WRITTEN TASK:
Copy out all the records below, replacing every instance of "Viewport" with "Display" and leaving all other text unchanged.
[Begin]
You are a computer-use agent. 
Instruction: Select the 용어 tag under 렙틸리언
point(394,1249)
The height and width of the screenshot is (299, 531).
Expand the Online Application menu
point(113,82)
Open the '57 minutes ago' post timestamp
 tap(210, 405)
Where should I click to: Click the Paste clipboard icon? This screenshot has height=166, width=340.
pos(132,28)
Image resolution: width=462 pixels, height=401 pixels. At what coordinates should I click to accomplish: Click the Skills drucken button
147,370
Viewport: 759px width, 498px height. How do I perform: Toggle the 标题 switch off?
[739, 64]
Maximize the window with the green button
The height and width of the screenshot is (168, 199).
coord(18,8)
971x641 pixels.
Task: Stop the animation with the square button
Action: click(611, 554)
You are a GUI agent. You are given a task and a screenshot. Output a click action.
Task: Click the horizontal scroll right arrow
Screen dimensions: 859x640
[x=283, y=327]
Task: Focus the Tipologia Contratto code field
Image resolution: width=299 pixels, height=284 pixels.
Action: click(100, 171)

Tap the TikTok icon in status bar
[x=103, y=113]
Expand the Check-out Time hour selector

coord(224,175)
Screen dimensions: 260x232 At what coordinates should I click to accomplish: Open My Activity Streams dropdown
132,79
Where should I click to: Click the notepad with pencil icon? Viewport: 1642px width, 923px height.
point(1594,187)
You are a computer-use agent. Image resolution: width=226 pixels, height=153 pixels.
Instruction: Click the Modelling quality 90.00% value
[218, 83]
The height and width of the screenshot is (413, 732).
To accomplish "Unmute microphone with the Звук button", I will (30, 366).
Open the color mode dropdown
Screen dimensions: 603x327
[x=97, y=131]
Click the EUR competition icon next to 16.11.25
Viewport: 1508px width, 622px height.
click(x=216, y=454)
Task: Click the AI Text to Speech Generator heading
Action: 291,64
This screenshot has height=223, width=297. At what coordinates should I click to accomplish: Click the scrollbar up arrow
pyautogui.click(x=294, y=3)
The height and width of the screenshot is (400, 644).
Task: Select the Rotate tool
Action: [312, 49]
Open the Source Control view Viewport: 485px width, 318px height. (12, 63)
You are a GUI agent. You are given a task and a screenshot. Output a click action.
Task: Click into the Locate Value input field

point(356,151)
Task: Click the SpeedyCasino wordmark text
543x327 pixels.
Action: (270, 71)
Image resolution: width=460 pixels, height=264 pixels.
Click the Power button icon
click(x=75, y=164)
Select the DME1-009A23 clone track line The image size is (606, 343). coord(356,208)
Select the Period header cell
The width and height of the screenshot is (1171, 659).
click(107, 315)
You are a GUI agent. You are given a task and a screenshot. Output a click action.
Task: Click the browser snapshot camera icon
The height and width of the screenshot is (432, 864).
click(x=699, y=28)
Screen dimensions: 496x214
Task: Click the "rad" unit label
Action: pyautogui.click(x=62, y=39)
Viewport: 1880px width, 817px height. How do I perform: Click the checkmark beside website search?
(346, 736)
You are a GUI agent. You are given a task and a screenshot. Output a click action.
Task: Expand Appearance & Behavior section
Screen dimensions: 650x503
[End]
RESPONSE TO THE TASK:
You are a computer-use agent. 
Instruction: Select the 용어 tag under 렙틸리언
point(394,1249)
The height and width of the screenshot is (299, 531).
Expand the Online Application menu
point(113,82)
Open the '57 minutes ago' post timestamp
 tap(210, 405)
Where should I click to: Click the Paste clipboard icon? This screenshot has height=166, width=340.
pos(132,28)
Image resolution: width=462 pixels, height=401 pixels. At what coordinates should I click to accomplish: Click the Skills drucken button
147,370
Display: 759px width, 498px height. How do I perform: Toggle the 标题 switch off?
[739, 64]
Maximize the window with the green button
The height and width of the screenshot is (168, 199).
coord(18,8)
971x641 pixels.
Task: Stop the animation with the square button
Action: click(611, 554)
You are a GUI agent. You are given a task and a screenshot. Output a click action.
Task: Click the horizontal scroll right arrow
Screen dimensions: 859x640
[x=283, y=327]
Task: Focus the Tipologia Contratto code field
Image resolution: width=299 pixels, height=284 pixels.
Action: click(100, 171)

Tap the TikTok icon in status bar
[x=103, y=113]
Expand the Check-out Time hour selector

coord(224,175)
Screen dimensions: 260x232 At what coordinates should I click to accomplish: Open My Activity Streams dropdown
132,79
Where should I click to: Click the notepad with pencil icon? Display: 1642px width, 923px height.
point(1594,187)
You are a computer-use agent. Image resolution: width=226 pixels, height=153 pixels.
Instruction: Click the Modelling quality 90.00% value
[218, 83]
The height and width of the screenshot is (413, 732).
To accomplish "Unmute microphone with the Звук button", I will (30, 366).
Open the color mode dropdown
Screen dimensions: 603x327
[x=97, y=131]
Click the EUR competition icon next to 16.11.25
Display: 1508px width, 622px height.
click(x=216, y=454)
Task: Click the AI Text to Speech Generator heading
Action: 291,64
This screenshot has height=223, width=297. At what coordinates should I click to accomplish: Click the scrollbar up arrow
pyautogui.click(x=294, y=3)
The height and width of the screenshot is (400, 644).
Task: Select the Rotate tool
Action: [312, 49]
Open the Source Control view Display: 485px width, 318px height. (12, 63)
You are a GUI agent. You are given a task and a screenshot. Output a click action.
Task: Click into the Locate Value input field

point(356,151)
Task: Click the SpeedyCasino wordmark text
543x327 pixels.
Action: (270, 71)
Image resolution: width=460 pixels, height=264 pixels.
Click the Power button icon
click(x=75, y=164)
Select the DME1-009A23 clone track line The image size is (606, 343). coord(356,208)
Select the Period header cell
The width and height of the screenshot is (1171, 659).
click(107, 315)
You are a GUI agent. You are given a task and a screenshot. Output a click action.
Task: Click the browser snapshot camera icon
The height and width of the screenshot is (432, 864).
click(x=699, y=28)
Screen dimensions: 496x214
Task: Click the "rad" unit label
Action: pyautogui.click(x=62, y=39)
Display: 1880px width, 817px height. How do I perform: Click the checkmark beside website search?
(346, 736)
You are a GUI agent. You are given a task and a screenshot. Output a click action.
Task: Expand Appearance & Behavior section
Screen dimensions: 650x503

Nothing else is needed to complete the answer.